_Work to do_. Update the listing from the line with "Identify the click" up to and including the line with "Go to Home Page" by replacing "Home Page" with "Start Page", keeping all else unchanged. Give back only those lines.

_Extracted information_.
>>>>

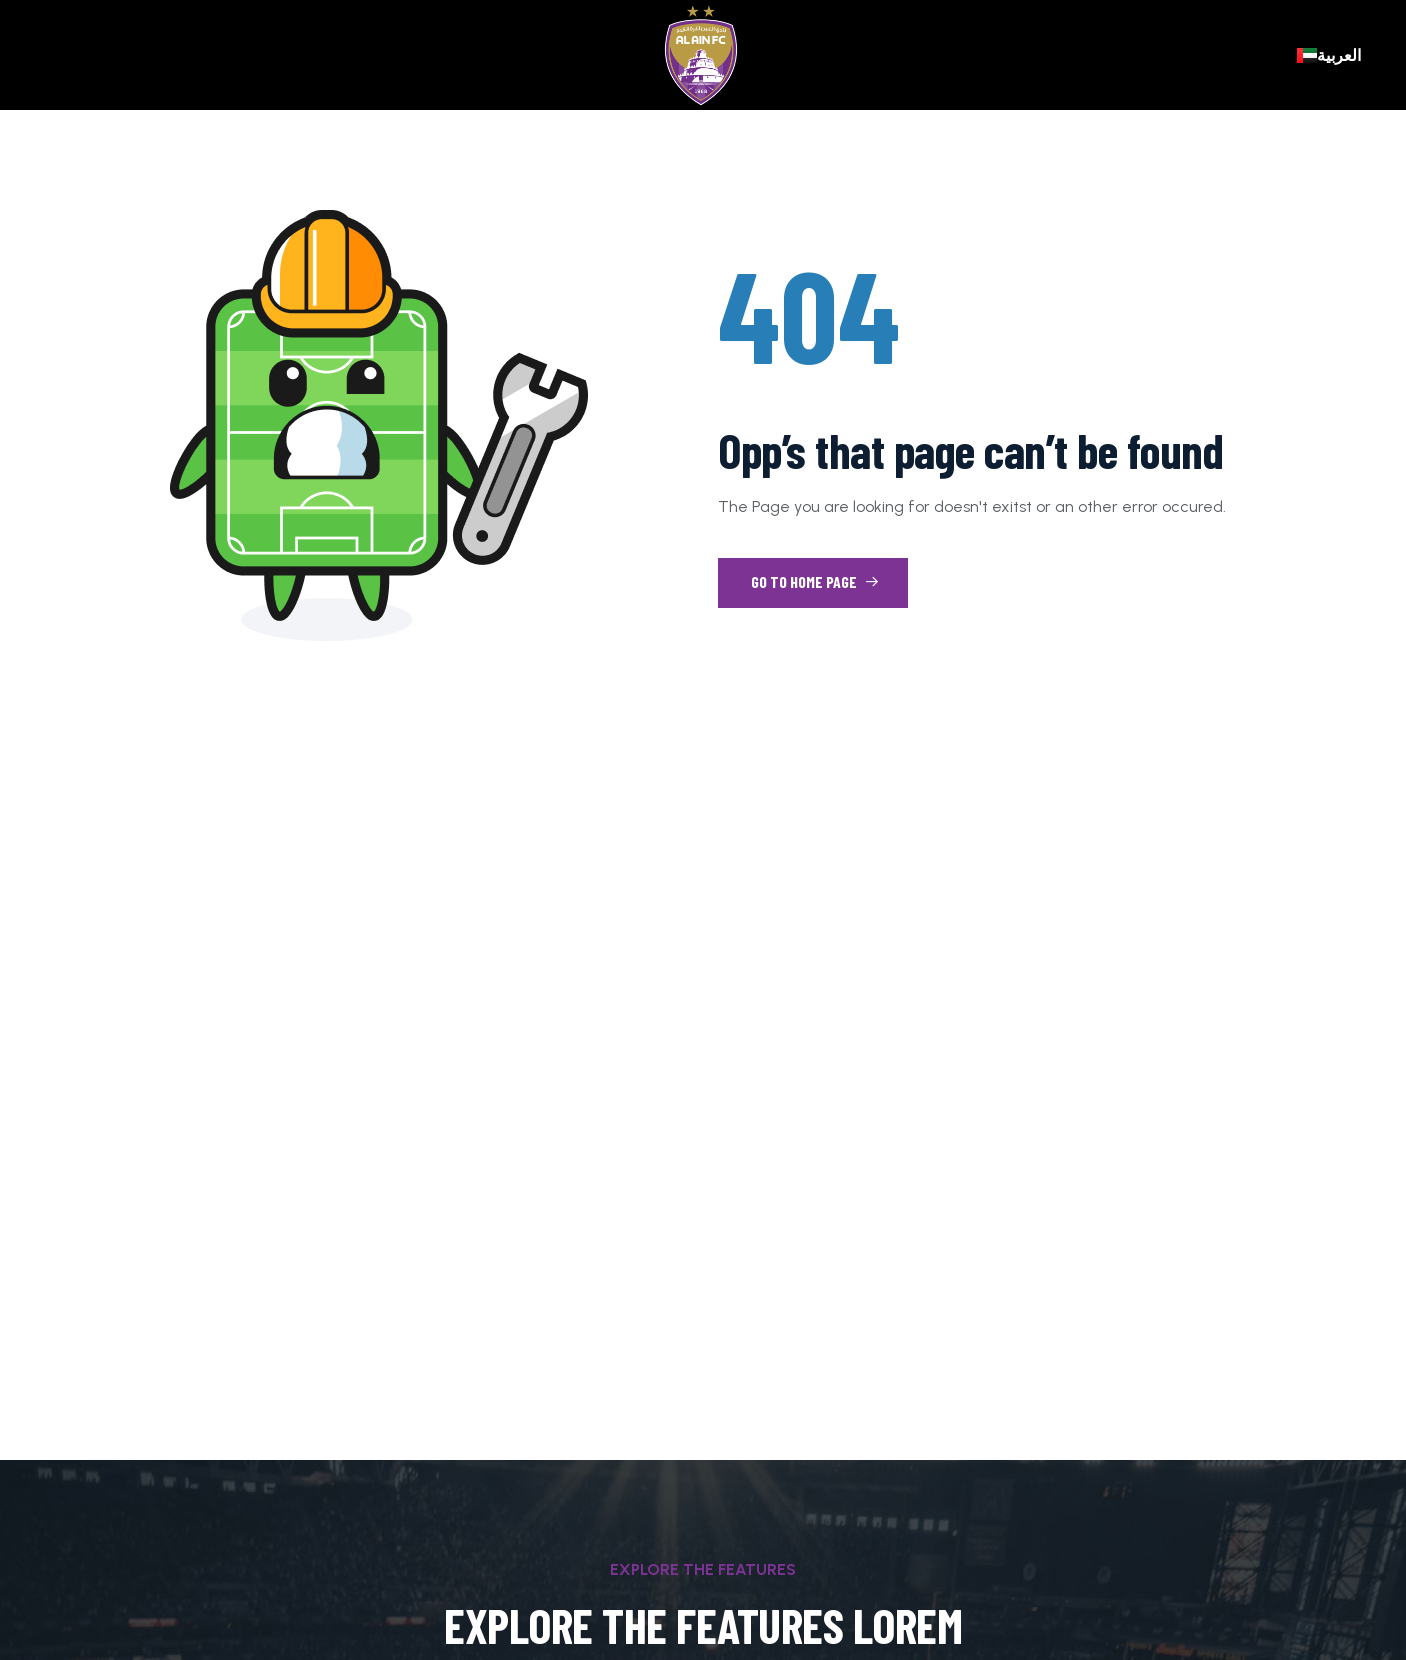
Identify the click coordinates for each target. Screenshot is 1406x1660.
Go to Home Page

<<<<
>>>>

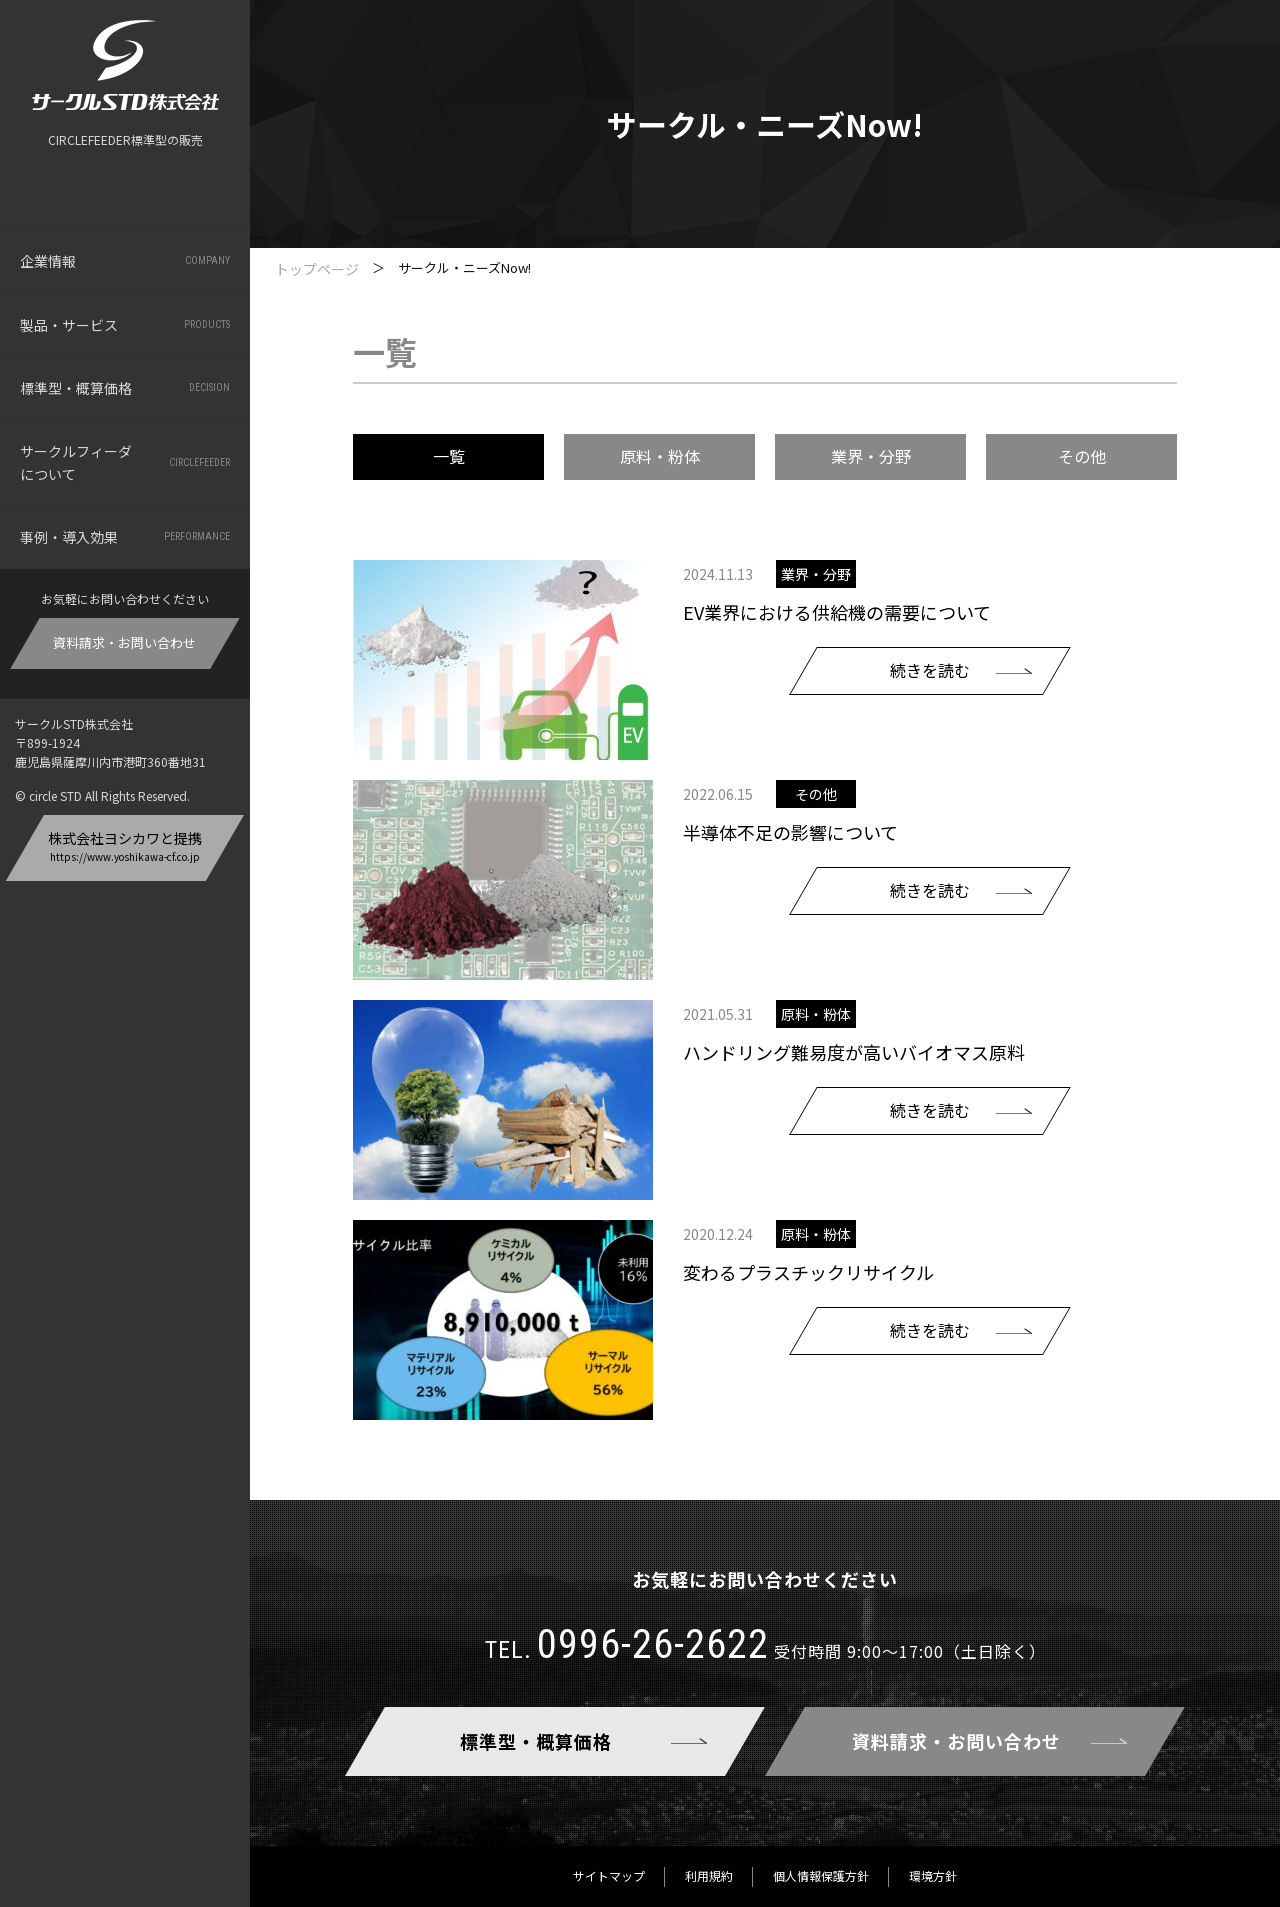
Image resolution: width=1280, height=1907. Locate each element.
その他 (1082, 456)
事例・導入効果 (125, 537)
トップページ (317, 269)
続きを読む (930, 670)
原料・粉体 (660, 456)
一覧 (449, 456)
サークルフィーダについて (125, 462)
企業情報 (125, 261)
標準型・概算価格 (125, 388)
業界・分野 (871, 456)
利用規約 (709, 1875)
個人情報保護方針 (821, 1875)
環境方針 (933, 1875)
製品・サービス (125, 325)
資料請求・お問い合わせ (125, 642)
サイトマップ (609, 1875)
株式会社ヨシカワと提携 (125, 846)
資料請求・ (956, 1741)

<<<<

_Exercise answer_.
Identify the click coordinates for each target. Screenshot is 1406x1660.
Go to Start Page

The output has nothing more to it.